Traffic lanes cross on either side of the bridge structure of a diverging diamond interchange so northbound traffic would cross the bridge on the west side instead of the east side with the southbound lanes on the east side instead of the west side. Once they clear the bridge they are switched back.
The on and off ramps along with the flipping of the lanes creates two semi-diamond shaped intersections on either side of the bridge. This eliminates the need for traffic signals for both directions on Union Road as well as that coming from the 120 Bypass avoid needing any traffic signals to exit an off ramp or to get into an on ramp.
The design could slash as much as $10 million from the $25 million estimated cost of converting Union Road into a partial cloverleaf.
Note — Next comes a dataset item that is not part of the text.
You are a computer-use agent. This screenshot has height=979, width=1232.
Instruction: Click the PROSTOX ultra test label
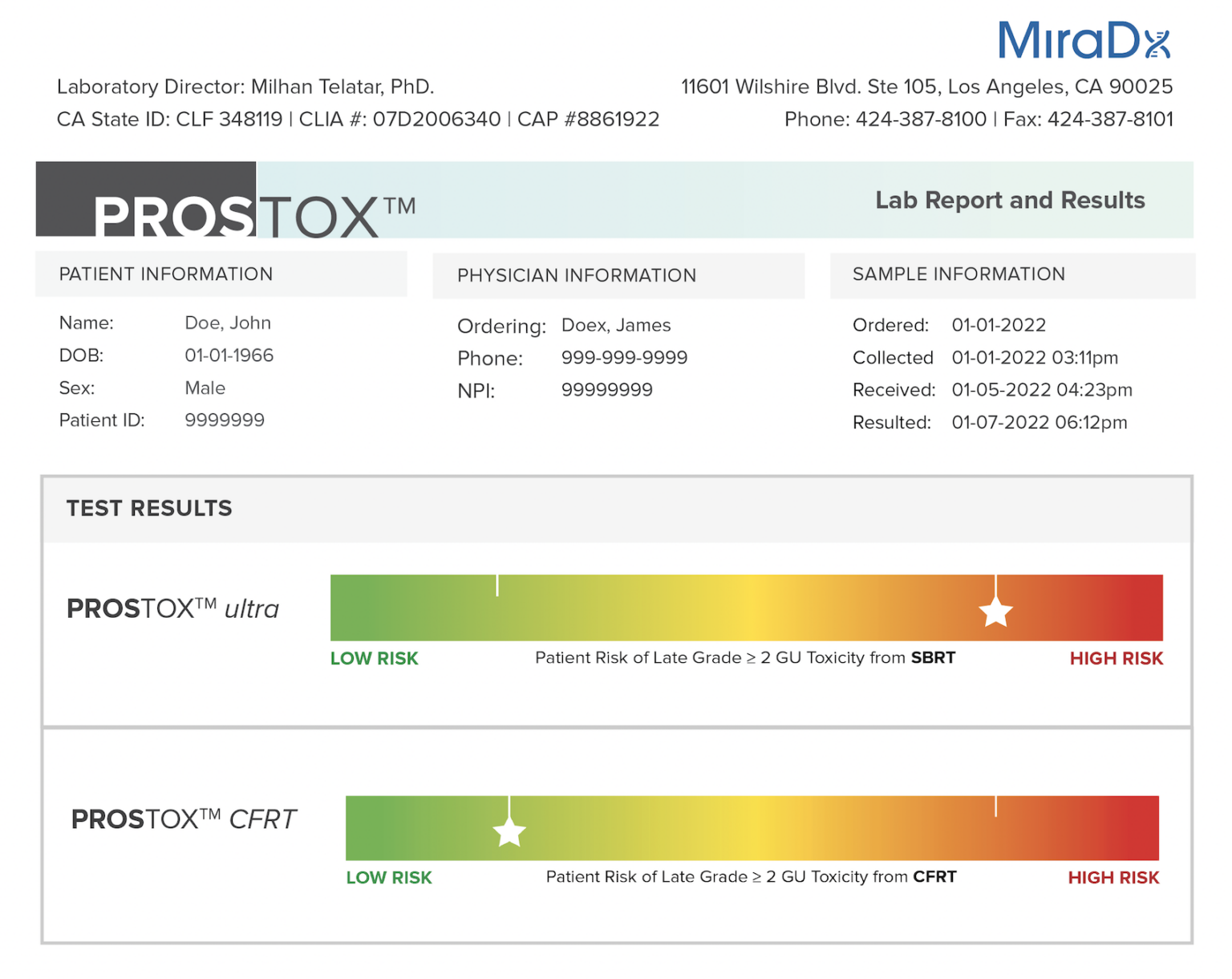[172, 609]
Other advantages of a diverging diamond interchange according to Advanced Transportation Solutions/American are:
Fewer conflict points (14 for diverging diamond design, 26 for conventional design).
Better sight distance at turns.
Traffic calming features when desired.
Additional right of way is rarely needed.
Virtually no driver confusion based on a study and observation of existing diverging diamond design interchanges.
Construction time is reduced.
Wrong way entry to ramps extremely difficult.
Pedestrian crossings are shorter.
Maintenance of traffic is simplified during construction.
There are 57 such interchanges now in place in the United States. The closest is in Reno on Interstate 580 at Moana Lane.
Public Works Director Mark Houghton noted the interchange will provide safer bicycle and pedestrian passage across the 120 Bypass.
The project is being funded primarily with redevelopment agency fund earmarked for the project. It will require some development fees.
Six consulting firms competed to serve as the primary consultant on the project. Mark Thomas & Company of Sacramento was selected to do the work.